Shipping through the Strait of Hormuz fell to a near standstill on Monday as the U.S. and Iran continued to enforce separate blockade on the vital waterway.
Only one vessel exited the Gulf through the narrow waterway and two entered over a 12-hour period, a fraction of the roughly 130 ships that typically pass daily, according to ship-tracking data published Monday.
The vessel observed transiting the strait was the oil products tanker Nero, which is under British sanctions related to Russia.

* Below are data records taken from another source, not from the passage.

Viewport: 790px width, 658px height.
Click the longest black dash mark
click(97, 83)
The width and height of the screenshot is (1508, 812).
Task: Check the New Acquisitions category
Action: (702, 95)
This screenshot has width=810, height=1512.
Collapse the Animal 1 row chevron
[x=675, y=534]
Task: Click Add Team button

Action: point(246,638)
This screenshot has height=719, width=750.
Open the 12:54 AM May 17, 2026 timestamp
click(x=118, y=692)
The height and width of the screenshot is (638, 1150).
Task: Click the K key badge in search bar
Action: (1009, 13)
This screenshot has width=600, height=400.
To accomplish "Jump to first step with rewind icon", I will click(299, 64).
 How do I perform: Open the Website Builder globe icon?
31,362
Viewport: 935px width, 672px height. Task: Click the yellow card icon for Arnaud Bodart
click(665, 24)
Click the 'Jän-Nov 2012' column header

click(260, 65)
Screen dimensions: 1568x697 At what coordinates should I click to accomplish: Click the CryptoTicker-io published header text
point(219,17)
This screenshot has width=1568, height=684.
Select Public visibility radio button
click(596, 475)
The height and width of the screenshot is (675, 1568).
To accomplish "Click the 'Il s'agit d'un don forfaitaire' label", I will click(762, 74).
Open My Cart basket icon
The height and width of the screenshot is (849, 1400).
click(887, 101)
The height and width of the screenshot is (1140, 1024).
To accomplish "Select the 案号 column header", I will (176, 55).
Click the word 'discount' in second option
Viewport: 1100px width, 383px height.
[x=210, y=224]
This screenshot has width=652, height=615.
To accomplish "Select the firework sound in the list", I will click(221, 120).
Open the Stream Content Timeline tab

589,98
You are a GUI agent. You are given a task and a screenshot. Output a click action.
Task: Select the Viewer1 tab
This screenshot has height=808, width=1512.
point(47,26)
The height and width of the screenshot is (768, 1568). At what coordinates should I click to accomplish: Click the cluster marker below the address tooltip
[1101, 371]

Another US-sanctioned Oil Tanker “NERO” (allegedly Russian shadow fleet) crossing the strait of Hormuz. pic.twitter.com/n1E7DQPGJi
— MenchOsint (@MenchOsint) April 20, 2026
The chemical tanker Starway and Axon I, a liquefied petroleum gas tanker under U.S. sanctions for past trade with Iran, were also observed entering the Gulf.
The slowdown followed days of heightened tensions in the strait. The U.S. military seized an Iranian cargo ship over the weekend, while Iranian forces fired what shipping firms described as warning shots at vessels transiting the strait.
The incidents followed the U.S. imposition of a naval blockade on vessels entering and exiting Iranian ports last week after ceasefire talks with Tehran collapsed. On Saturday, Iran announced it was closing the Strait of Hormuz again, hours after briefly reopening the key shipping lane, in response to the U.S. blockade.
In a statement carried by Iran’s Student News Agency, the Islamic Revolutionary Guard Corps navy said the Strait of Hormuz would remain closed until the U.S. lifts its naval blockade on Iranian vessels and ports.
Data showed that more than 20 ships crossed on Saturday before Iran announced the closure of the strait.